Tope al precio del gas
El propio economista de la Comisión Europea Declan Costello, quien estuvo detrás del rescate a Grecia, se refería recientemente en Madrid a “áreas en el ámbito de la fiscalidad, sean medioambientales, societarias, de riqueza, que pueden ayudar a abordar este déficit”.
Y tirando de ese hilo, de un mercado que se está beneficiando de una guerra mientras la población europea se empobrece, cae otro mito: el de la no intervención pública de los mercados y los precios. En efecto, la Unión Europea está decidiendo desligar el precio del gas de la factura de la luz en dos momentos: ahora, con urgencia, interviniendo el mercado y, en el corto plazo, acometiendo su reforma.
Pero, ¿qué más podría pasar? Que uno de los epicentros calvinistas y ordoliberales de Europa, Países Bajos, alberga el índice gasístico que contamina el precio de lo que se comercia en Europa. El TTF Dutch, que también tiene los días contados. ¿Cómo? Porque los líderes de la UE ya están discutiendo cómo poner un tope al precio del gas mientras se crea un nuevo índice europeo.
Y esa intervención de los mercados, además viene de la mano de otra derrota neoliberal: debe seguir unas reglas, debe salvaguardar la competencia leal y no debe poner en riesgo la unidad del mercado interior de la UE. ¿Y eso qué significa? Pues que no vale que el más fuerte y poderoso, Alemania, reparta 200.000 millones de euros que blinden a sus empresas frente a las del resto de la UE.
Por eso, precisamente por eso, regresa el debate sobre un nuevo fondo europeo financiado con deuda común.
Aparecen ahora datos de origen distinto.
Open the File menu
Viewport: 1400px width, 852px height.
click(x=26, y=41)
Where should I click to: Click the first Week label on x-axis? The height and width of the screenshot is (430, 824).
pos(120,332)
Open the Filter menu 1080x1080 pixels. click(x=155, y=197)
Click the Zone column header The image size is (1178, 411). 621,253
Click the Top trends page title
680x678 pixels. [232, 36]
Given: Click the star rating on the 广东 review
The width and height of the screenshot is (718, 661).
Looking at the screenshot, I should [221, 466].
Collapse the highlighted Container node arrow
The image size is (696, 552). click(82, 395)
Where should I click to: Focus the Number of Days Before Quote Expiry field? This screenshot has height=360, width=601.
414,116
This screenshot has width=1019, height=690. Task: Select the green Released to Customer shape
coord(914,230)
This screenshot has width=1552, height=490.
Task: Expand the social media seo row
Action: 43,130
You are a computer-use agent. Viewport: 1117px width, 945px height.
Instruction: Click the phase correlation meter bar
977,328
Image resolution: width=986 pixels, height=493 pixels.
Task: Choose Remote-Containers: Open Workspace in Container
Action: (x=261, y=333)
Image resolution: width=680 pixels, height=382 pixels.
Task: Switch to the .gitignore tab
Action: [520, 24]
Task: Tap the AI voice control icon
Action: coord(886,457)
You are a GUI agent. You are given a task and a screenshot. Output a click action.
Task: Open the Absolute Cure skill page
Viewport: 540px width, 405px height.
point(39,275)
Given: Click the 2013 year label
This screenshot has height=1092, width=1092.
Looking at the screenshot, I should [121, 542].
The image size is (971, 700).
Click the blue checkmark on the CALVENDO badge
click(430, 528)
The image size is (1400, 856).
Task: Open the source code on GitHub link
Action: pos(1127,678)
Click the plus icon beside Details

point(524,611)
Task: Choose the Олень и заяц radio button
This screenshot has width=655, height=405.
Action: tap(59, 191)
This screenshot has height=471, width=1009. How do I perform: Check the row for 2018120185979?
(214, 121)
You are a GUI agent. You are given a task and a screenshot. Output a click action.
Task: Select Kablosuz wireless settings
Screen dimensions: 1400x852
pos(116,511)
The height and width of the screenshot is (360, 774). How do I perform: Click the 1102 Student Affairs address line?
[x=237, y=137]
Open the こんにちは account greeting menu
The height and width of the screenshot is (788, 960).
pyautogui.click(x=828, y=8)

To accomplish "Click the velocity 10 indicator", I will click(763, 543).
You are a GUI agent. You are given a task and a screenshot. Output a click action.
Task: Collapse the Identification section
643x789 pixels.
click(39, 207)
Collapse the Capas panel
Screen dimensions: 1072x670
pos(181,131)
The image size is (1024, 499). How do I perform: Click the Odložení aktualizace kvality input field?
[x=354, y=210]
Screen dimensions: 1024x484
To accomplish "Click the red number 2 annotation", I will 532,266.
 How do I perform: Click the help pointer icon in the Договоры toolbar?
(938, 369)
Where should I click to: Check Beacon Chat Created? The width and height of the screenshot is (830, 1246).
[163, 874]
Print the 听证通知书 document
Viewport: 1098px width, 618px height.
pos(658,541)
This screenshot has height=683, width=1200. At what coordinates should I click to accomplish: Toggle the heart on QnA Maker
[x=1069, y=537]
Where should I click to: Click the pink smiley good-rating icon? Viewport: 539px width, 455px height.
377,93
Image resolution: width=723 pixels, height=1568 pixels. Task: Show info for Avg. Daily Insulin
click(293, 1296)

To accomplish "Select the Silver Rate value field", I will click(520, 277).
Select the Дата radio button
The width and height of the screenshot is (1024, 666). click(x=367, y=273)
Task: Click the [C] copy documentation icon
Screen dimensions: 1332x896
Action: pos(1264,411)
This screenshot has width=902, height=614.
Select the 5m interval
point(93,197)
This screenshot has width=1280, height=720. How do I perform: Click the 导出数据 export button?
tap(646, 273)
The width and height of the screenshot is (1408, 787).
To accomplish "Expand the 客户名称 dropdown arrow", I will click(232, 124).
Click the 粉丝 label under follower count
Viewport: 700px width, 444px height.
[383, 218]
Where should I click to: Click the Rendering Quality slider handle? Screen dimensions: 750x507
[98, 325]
Y la idea ya no viene de Grecia o España, sino que es la propia Comisión Europea la que lo ha metido en la agenda a través de su comisario de Economía, Paolo Gentiloni, quien el lunes pasado lo mencionó en la reunión del Eurogrupo en Luxemburgo. Gentiloni defendió la creación de un instrumento similar al SURE, puesto en marcha en la pandemia para financiar programas de protección del empleo como los ERTE y los autónomos. Aquel estaba dotado con 100.000 millones –21.300 fueron para España– captados en los mercados por la Comisión Europea y se basaba en créditos blandos.
Este nuevo instrumento financiero que ha puesto sobre la mesa Gentiloni serviría para sufragar la respuesta a la crisis actual e inversiones en infraestructuras con vistas a la transición y autonomía energética europea. No obstante, países autodenominados frugales, los ricos de Europa, como Holanda y Suecia, por ejemplo, rechazan esta idea. Este viernes, la primera ministra sueca, Magdalena Andersson, decía en Praga algo repetido por el Gobierno neerlandés, que no hay necesidad de un nuevo apoyo financiero en tanto que quedan fondos por gastar del instrumento de recuperación de la pandemia, y llamaba a los Estados miembros a ahorrar en los buenos tiempos para poder brindar apoyo en los malos.
Una tesis ortodoxa ya empleada recurrentemente en 2020 y que terminó derrotada por la realidad con la creación del fondo de 750.000 millones de deuda común.
La pandemia, la crisis, la guerra, el curso de la historia del tiempo presente está acabando con tabúes liberales en Europa al son de “cada cual según sus capacidades, a cada cual según sus necesidades”.